# I don't understand why some states do this..



## Bigbites (Apr 7, 2013)

Im a PA resident and from the Map shared in the sticky above.. PA accepts MD and DE's permits... but neither of them accept PA's.. 

Anyone know why that is?

It makes my life difficult since I have to drive through those states often and want to CC

~bites


----------



## VAMarine (Dec 25, 2008)

You may want to look again, neither MD nor DE permits are honored by PA. 
Check out the PA attorney generals website.

To be continued.


----------



## goNYG (Apr 4, 2012)

Bigbites said:


> Im a PA resident and from the Map shared in the sticky above.. PA accepts MD and DE's permits... but neither of them accept PA's..
> 
> Anyone know why that is?
> 
> ...


Because MD and DE are hopelessly progressive leftist states, and PA is, while more or less bluish, is not completely off the rails.


----------



## denner (Jun 3, 2011)

VAMarine said:


> You may want to look again, neither MD nor DE permits are honored by PA.
> Check out the PA attorney generals website.
> 
> To be continued.


Yes, I was scratching my head on that one, as a general rule states that do not honor another states CCW won't in turn have their CCW's honored.


----------



## VAMarine (Dec 25, 2008)

denner said:


> Yes, I was scratching my head on that one, as a general rule states that do not honor another states CCW won't in turn have their CCW's honored.

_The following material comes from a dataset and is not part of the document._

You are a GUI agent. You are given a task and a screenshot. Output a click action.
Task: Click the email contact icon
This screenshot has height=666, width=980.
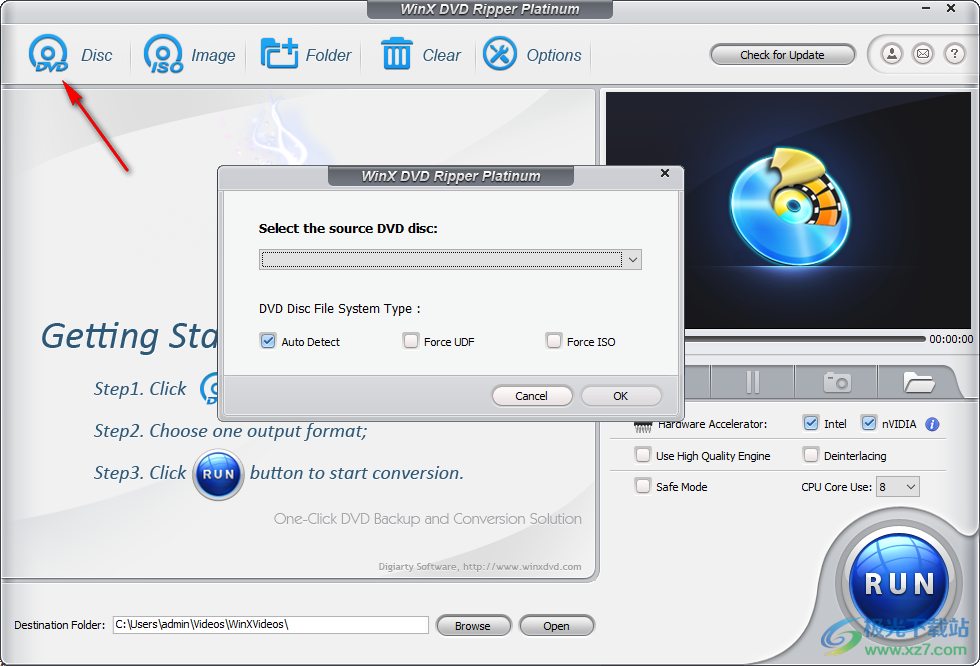[x=922, y=54]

Yes and no, there are quite a few states that honor all other state permits despite other states not honoring theirs.


----------



## Cait43 (Apr 4, 2013)

Each state has a right to set the laws.... Go to the below link and click on a state and it will show what states that state honors......
Handgunlaw.us


----------



## XD40inAVL (Feb 1, 2013)

MD honors no other states permit, yet 18 states honor an MD permit.


----------